On linux, I normally alter the default run-level to 3 in /etc/inittab -- non-graphical multi-user mode, with text-only login. I can then run 'startx' to go into graphical mode, controlled by my ~/.xinitrc file and ~/.config/openbox files for the windowmanager.
However things have changed and the 'inittab' file recommends altering the link in the system directory in /lib/systemd/. But that did not work for me: I still got the graphical login.
However adding the parameter '3' at the end of the grub boot command works, and has the advantage that it can be modified at boot time if needed.
Unexplained warning: 'dell_wmi'
Lots of things produce 'dell_wmi: Received unknown WMI event (0x11)' messages, even though the action works -- e.g. using Fn+arrow to change brightness.

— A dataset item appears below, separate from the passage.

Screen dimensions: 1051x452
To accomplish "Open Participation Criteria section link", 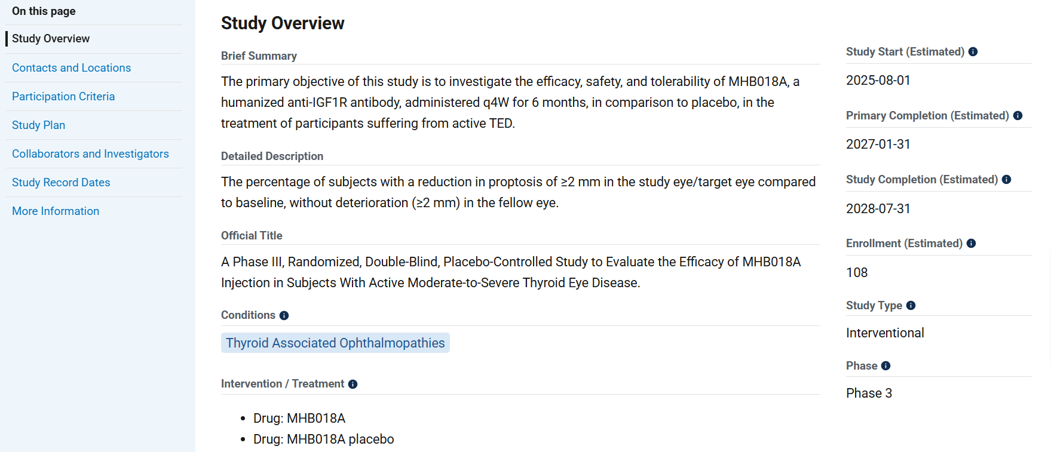I will click(x=63, y=97).

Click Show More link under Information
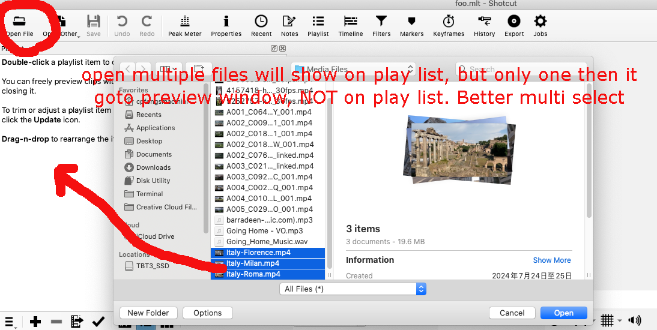point(551,260)
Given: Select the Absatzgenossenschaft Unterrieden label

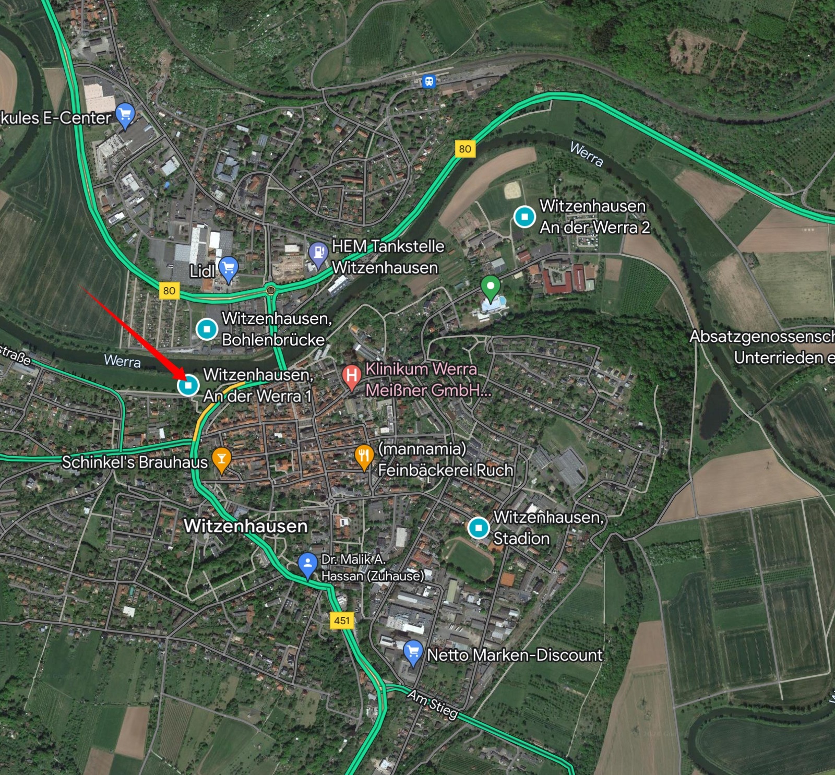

This appears to be a problem reported many times going several years back. It seems to do no harm, and I presume the cause will be removed.

Current installed packages

My current list of f16 packages installed on the laptop is available in alphabetical order here (probably out of date by the time you read it).

My previous list of f15 installed packages (1,899 packages on 27th Dec 2011) is available in alphabetical order here. (I am no longer using F15 on this machine.)
(I am sure that a significant proportion of those packages will never be used by me: they come with the system, or as parts of bundles I install.)

I also installed some additional items that work well, including the Poplog AI research and teaching package.. (I use its programmable editor Ved for all my work.)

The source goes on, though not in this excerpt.